Back on Sept.6 we started to examine chap.6 of Leland Ryken’s recent book (A Christian Guide to the Classics; Crossway, 2015), “How to Read a Classic.” We listed the six ways he tells us to to this and gave his summary of the chapter.
For the sake of review, let’s put those six positive ways in front of us again:
- Good Practice #1: Read a classic with respect for the momentousness of what you are doing.
- Good Practice #2: Understand the nature of the reading situation.
- Good Practice #3: Apply what you know about literature generally.
- Good Practice #4: Maintain a keen eye for the obvious.
- Good Practice #5: Be aware that the classics did not escape the effects of the fall.

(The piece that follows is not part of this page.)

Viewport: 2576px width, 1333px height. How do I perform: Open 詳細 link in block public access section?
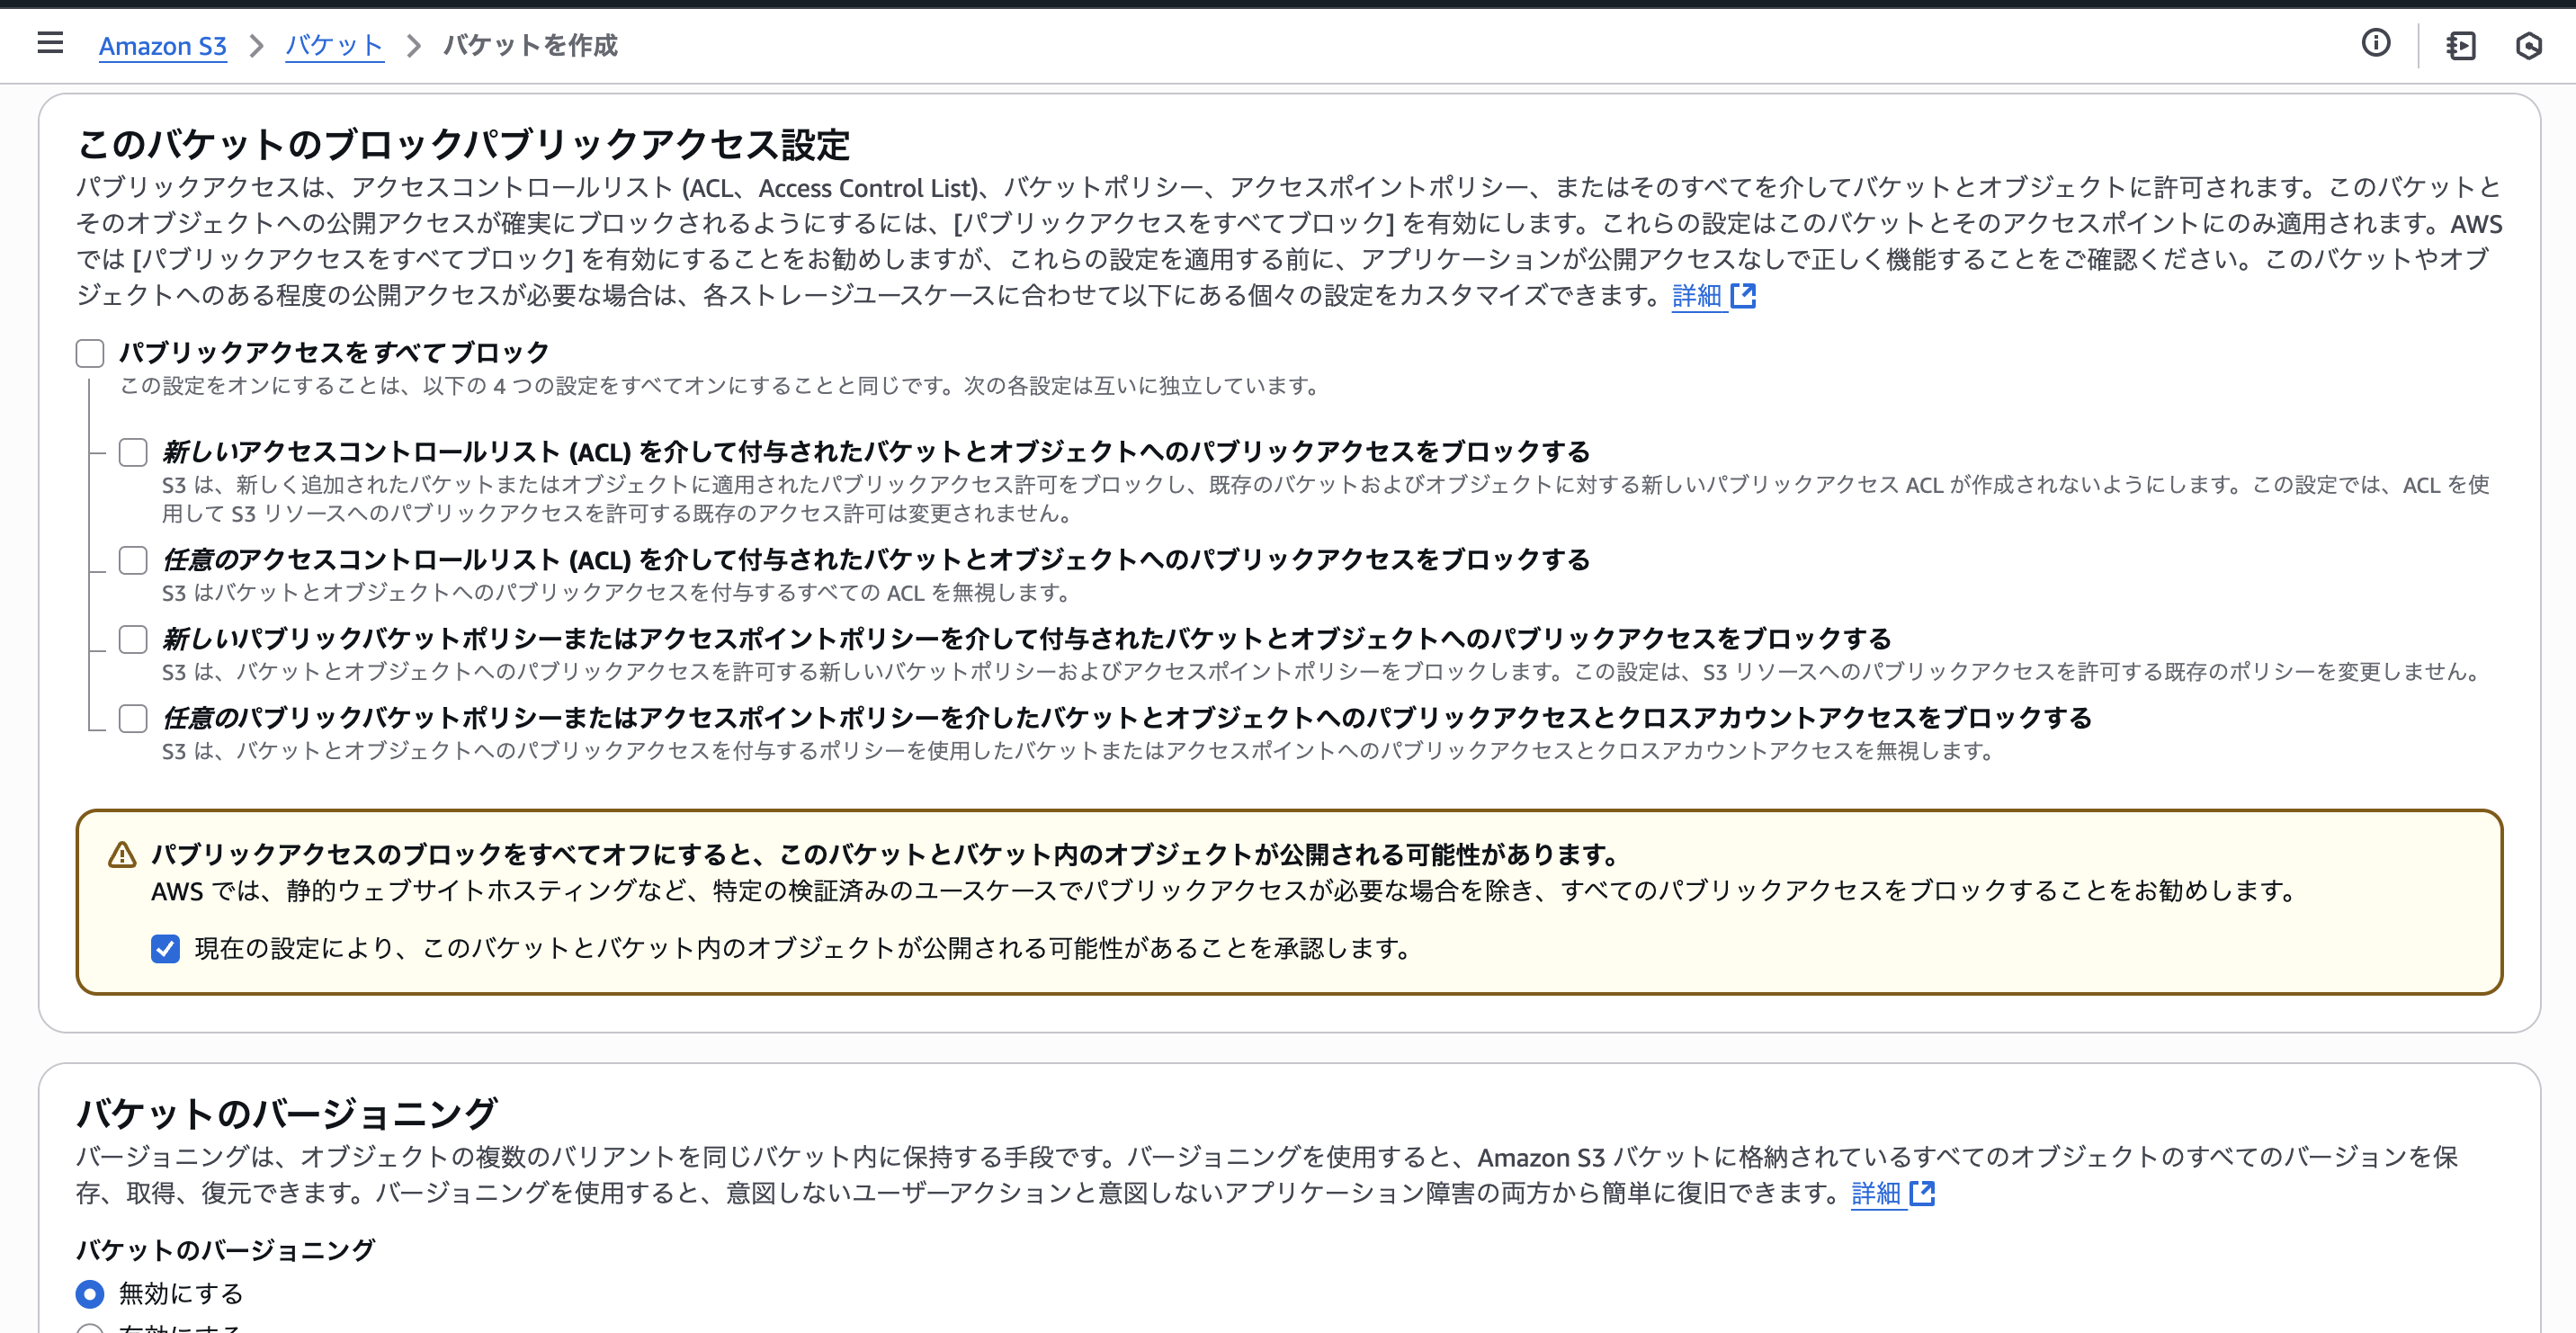[x=1697, y=296]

- Good Practice #6: Be yourself as a Christian reader.
For today, we listen to what Ryken has to say about good practice #1 – read a classic with respect for the momentousness of what you are doing.
Throughout this book I stress the elite class to which a literary work belongs if it is a classic. The classics are the best of the best. …The classics represent literature on its best behavior, and as readers of them we should aspire to meet the same standard.

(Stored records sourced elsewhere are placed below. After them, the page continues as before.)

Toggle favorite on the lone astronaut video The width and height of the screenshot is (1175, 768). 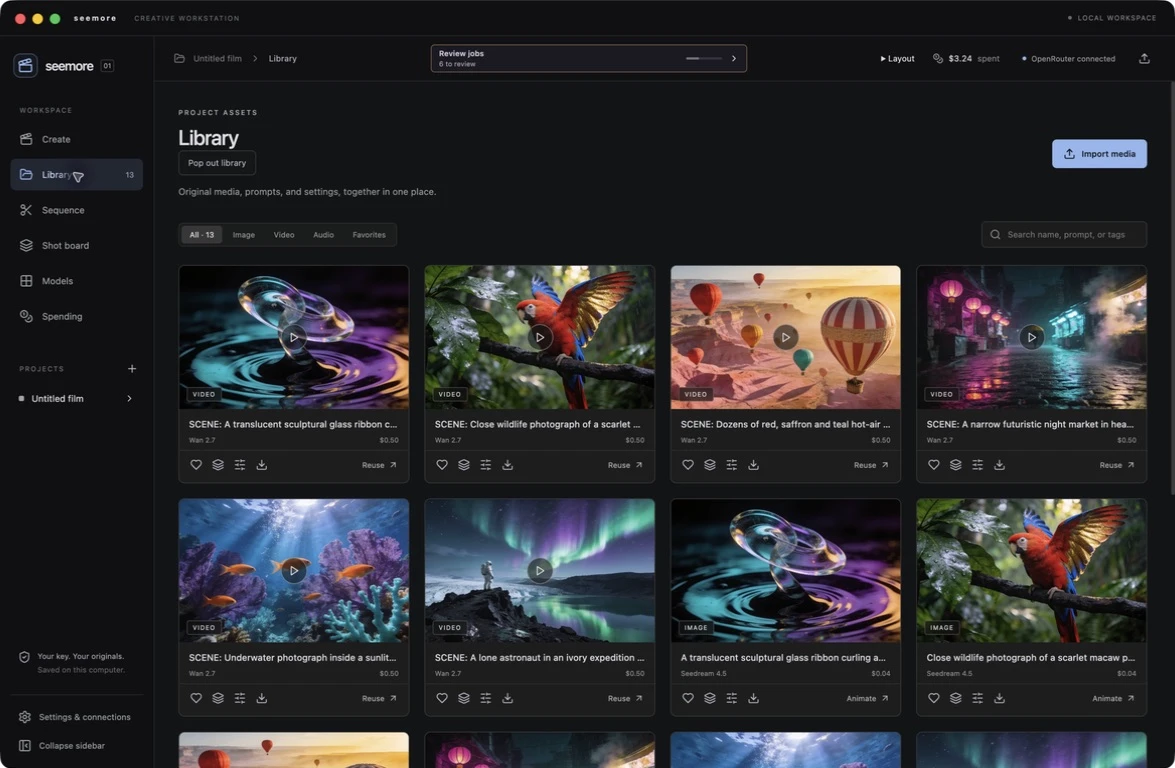tap(441, 698)
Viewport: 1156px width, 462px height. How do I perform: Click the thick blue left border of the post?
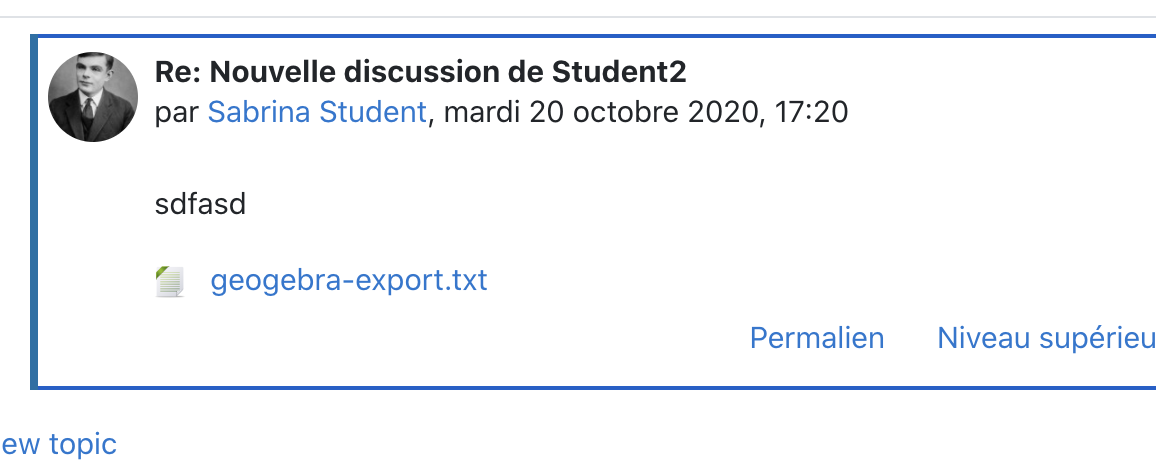[34, 211]
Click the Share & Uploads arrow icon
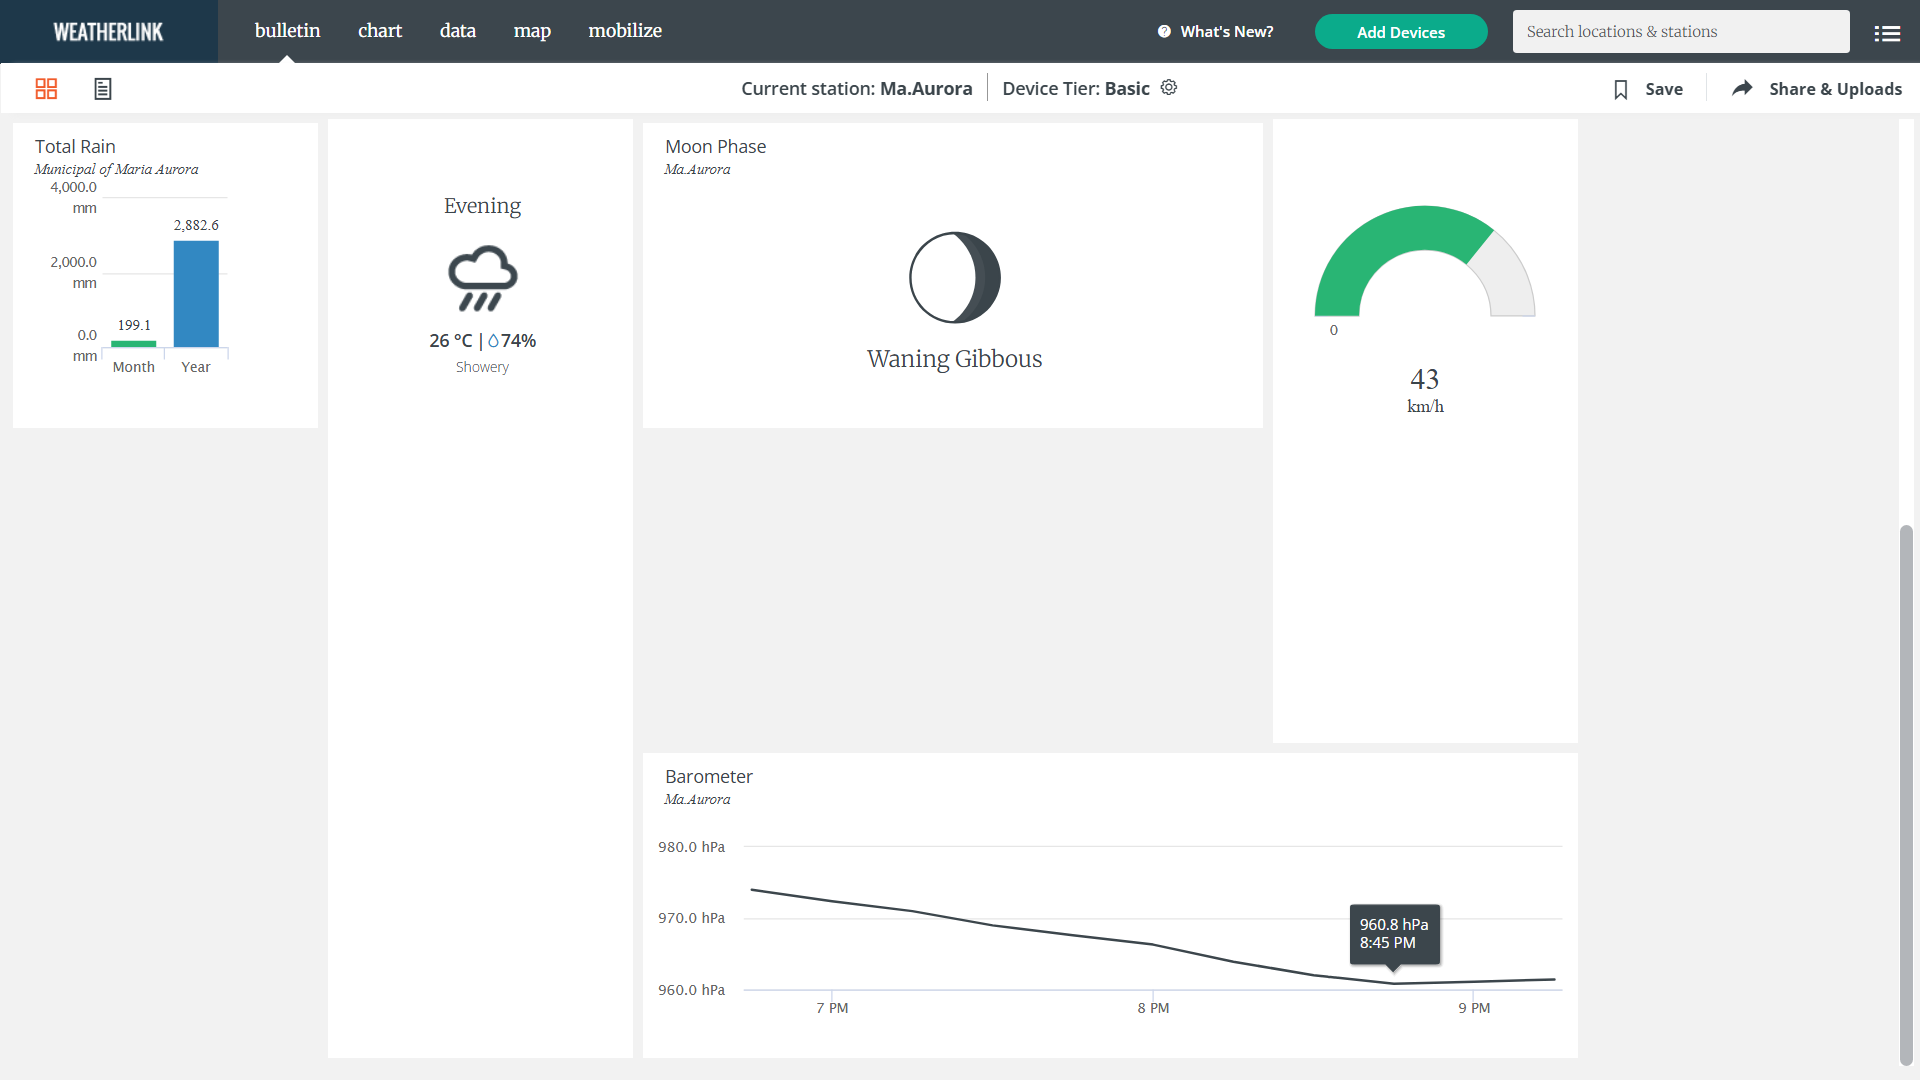This screenshot has height=1080, width=1920. coord(1742,88)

When we know that a piece of literature is a classic, we should begin with a vote of confidence for the work. This does not mean that we should be indiscriminate in our assessment of it. It means rather that we begin with an awareness that the world at large has regarded the work as a great work. Greatness deserves to be respected and honored.
The liberal establishment today attempts to instill an automatic bias against the classics. We need to reject that attempted coercion. Every work of literature is on trial, but at the end of the day we can virtually depend on it that a classic will give us more truth, wisdom, and beauty than lesser literature (and certainly more than the propagandistic literature of the “politically correct” movement), p.52.